— Dans ton livre, tu utilises le terme «manger près» plutôt que manger local. Pour toi, où est la distinction?
Manger près, c’est comme une précision supplémentaire que j’ajoute à l’idée de manger local, qui est comme la grande idée fondatrice. Manger local, ça se réfère à un aspect plus géographique. Pour certains, manger local ça va être de s’approvisionner dans leur région, pour d’autres c’est de manger des produits du Québec. L’idée de manger près implique plusieurs volets, qui ne sont pas que du kilométrage. C’est la proximité avec la nature. C’est de savoir d’où viennent nos aliments, par qui ils ont été produits et de quelle façon. C’est aussi la proximité des aliments avec leur propre nature, donc des aliments peu transformés, qui ne sont pas dénaturés. Et finalement, c’est la proximité affective avec les gens qui ont produit les aliments, avec le territoire. D’apprendre à aimer nos saisons, nos aliments, les gens qui les ont produits fait qu’on mange avec gratitude. Plus rien n’est anodin dans notre alimentation parce que plus rien n’est anonyme quand on peut associer des histoires, des paysages, des villages à nos aliments. Ça change notre rapport à l’alimentation parce que ça devient précieux.
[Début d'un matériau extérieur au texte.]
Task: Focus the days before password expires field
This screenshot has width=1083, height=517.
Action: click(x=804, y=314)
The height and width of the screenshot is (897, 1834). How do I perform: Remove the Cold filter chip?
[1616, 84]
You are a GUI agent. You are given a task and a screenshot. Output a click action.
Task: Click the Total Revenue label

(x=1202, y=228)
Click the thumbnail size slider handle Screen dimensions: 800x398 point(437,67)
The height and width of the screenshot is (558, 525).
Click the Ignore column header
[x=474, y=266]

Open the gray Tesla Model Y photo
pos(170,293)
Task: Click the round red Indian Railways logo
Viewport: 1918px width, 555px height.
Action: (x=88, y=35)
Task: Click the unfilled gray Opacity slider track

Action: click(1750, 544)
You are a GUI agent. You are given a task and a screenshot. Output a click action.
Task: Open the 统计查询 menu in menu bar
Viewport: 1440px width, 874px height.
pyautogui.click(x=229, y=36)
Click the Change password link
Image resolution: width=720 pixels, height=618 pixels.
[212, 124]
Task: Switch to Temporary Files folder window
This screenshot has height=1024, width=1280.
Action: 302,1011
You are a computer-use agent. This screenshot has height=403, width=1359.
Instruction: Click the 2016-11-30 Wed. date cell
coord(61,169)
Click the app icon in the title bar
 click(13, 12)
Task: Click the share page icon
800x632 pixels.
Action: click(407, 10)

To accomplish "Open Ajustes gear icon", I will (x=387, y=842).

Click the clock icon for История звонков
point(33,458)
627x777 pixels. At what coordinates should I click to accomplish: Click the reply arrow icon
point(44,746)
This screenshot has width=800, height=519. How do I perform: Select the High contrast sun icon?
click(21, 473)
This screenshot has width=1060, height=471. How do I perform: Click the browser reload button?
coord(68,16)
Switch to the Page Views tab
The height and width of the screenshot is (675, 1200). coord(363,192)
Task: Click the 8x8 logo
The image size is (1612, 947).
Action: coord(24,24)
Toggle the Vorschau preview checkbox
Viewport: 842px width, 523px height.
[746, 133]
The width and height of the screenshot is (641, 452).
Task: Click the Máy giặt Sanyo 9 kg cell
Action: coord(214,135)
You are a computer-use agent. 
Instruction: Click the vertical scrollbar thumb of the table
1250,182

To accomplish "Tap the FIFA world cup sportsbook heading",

— J’ai l’impression que ton livre trouve toute sa pertinence entre autres parce que cette démarche que tu expliques dans ton livre, tu l’as vécue. Tu es passée par ce chemin-là…
Tout à fait. Je suis tombée en amour avec les agriculteurs, l’agriculture durable, le territoire agricole nourricier. Je veux mettre de la proximité dans chacun de mes repas, donc je m’approvisionne par toutes les façons qui sont proposées dans le livre: je vais dans les marchés, je commande des paniers, je visite les kiosques à la ferme, etc. Mais ça prend des petits trucs pour gérer du volume et j’en ai développés plusieurs au fil des années. À un certain moment de l’année, tu as les laitues, les épinards, le kale et en plus, les fanes de betteraves, de radis, de carottes… ça en fait de la verdure! Les gens qui ont des paniers bios vont tous un jour ou l’autre vivre la culpabilité d’avoir beaucoup d’un légume au même moment. C’est ça la nature: il y a des petits pics de récoltes à certains moments et c’est le temps de les célébrer frais, quand c’est la période, et de bien valoriser ces aliments-là pour en profiter tout au long de l’année. Pendant six mois, c’est le temps de manger les aliments frais quand c’est la saison et d’en faire des provisions, mais pendant les autres six mois, c’est le temps de les manger ces provisions-là, en complément des légumes d’hiver (les légumes de conservation comme les carottes, les pommes de terre, les betteraves, etc.). Le but, c’est d’arriver au mois d’avril d’après et de ne plus avoir de provisions, afin d’être prêts à recommencer à en faire de nouvelles.